Nella narrazione al racconto storico si intrecciano con bravura realismo magico e storia d'amore, una lettura decisamente piacevole e coinvolgente.

Nella Londra del 1922 ci porta Gli ospiti paganti, romanzo di Sarah Waters. In una città che porta ancora i segni della recente guerra, sono molte le cose che hanno bisogno di essere ricostruite, restaurate, molte le ferite da sanare, molti i cuori da riscaldare. Una madre e una figlia, i cui uomini di famiglia son stati portati via dalla guerra, sono costrette ad affittare alcune stanze della loro casa per sbarcare il lunario. Gli ospiti paganti sono una coppia di giovani sposi, che con la loro allegria e sensualità portano nelle polverose stanze dell’appartamento una ventata di aria fresca, ma anche turbamento. I rumori, i passi, gli incontri in bagno, sul pianerottolo, la condivisione della vita quotidiana: un’intimità con estranei a cui le due donne non sono abituate. Lo scenario cambia velocemente, e molti fatti accadono nel vecchio appartamento che sembrava destinato a una vita fatta di piccole abitudini e di noia: un amore inaspettato e travolgente; una misteriosa aggressione; e da ultimo un omicidio.

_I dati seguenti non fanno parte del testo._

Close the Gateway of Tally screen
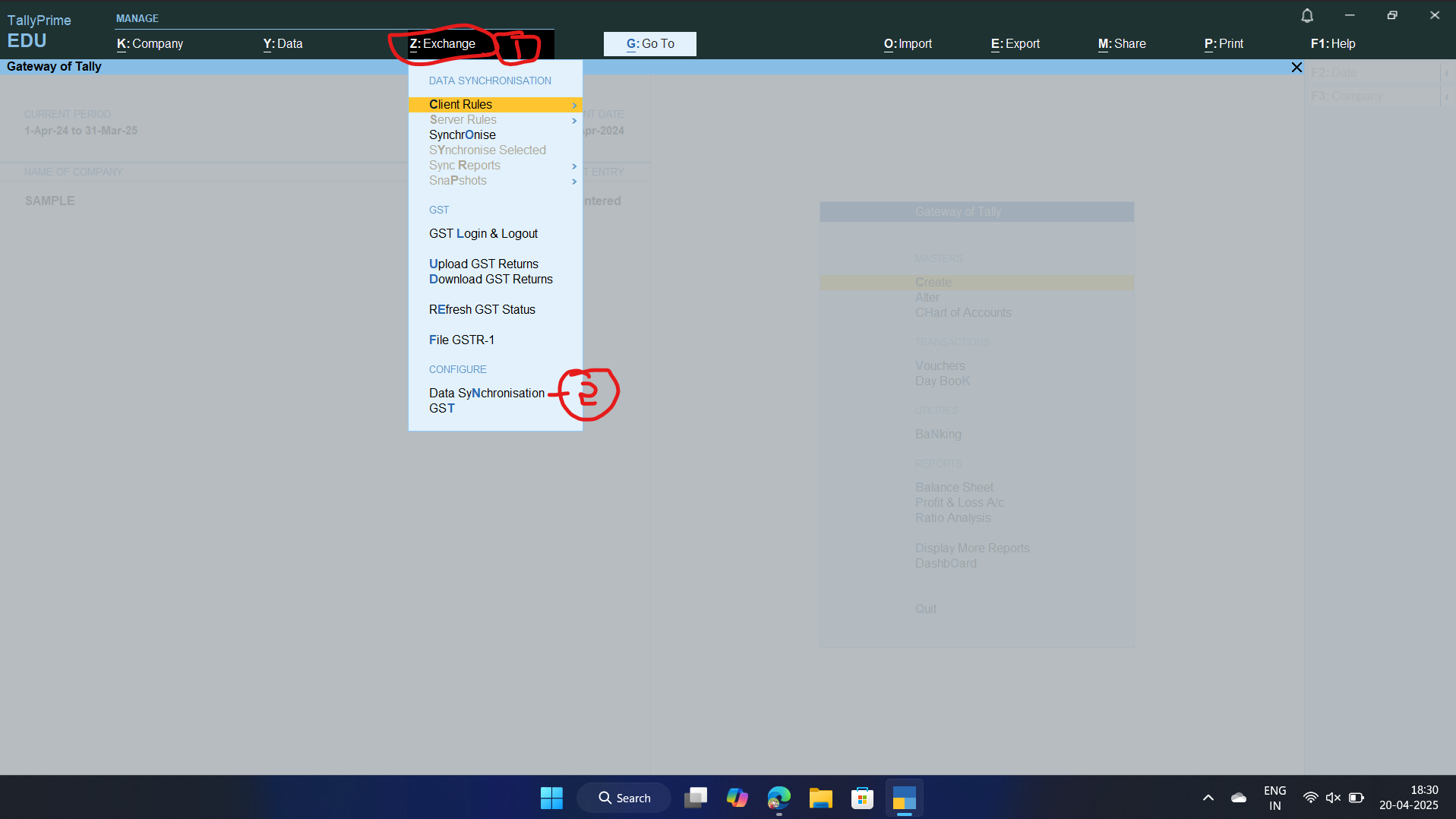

Un "grandissimo, maestoso romanzo" (così Stephen King) che intreccia la dimensione psicologica, intima, interiore, personale della passione amorosa e dei desideri inconfessati - e le loro travolgenti conseguenze -, con l’affresco di un’epoca storica vivido e autentico nella sua dimensione politica, sociale e di mentalità. Uno scontro anche generazionale rispetto ai valori, tra emancipazione e compromesso vittoriano, di cui la madre lamenta con la figlia: al giorno d'oggi il termine 'vittoriano' viene usato per archiviare tutte le virtù che la gente non vuole darsi la pena di coltivare.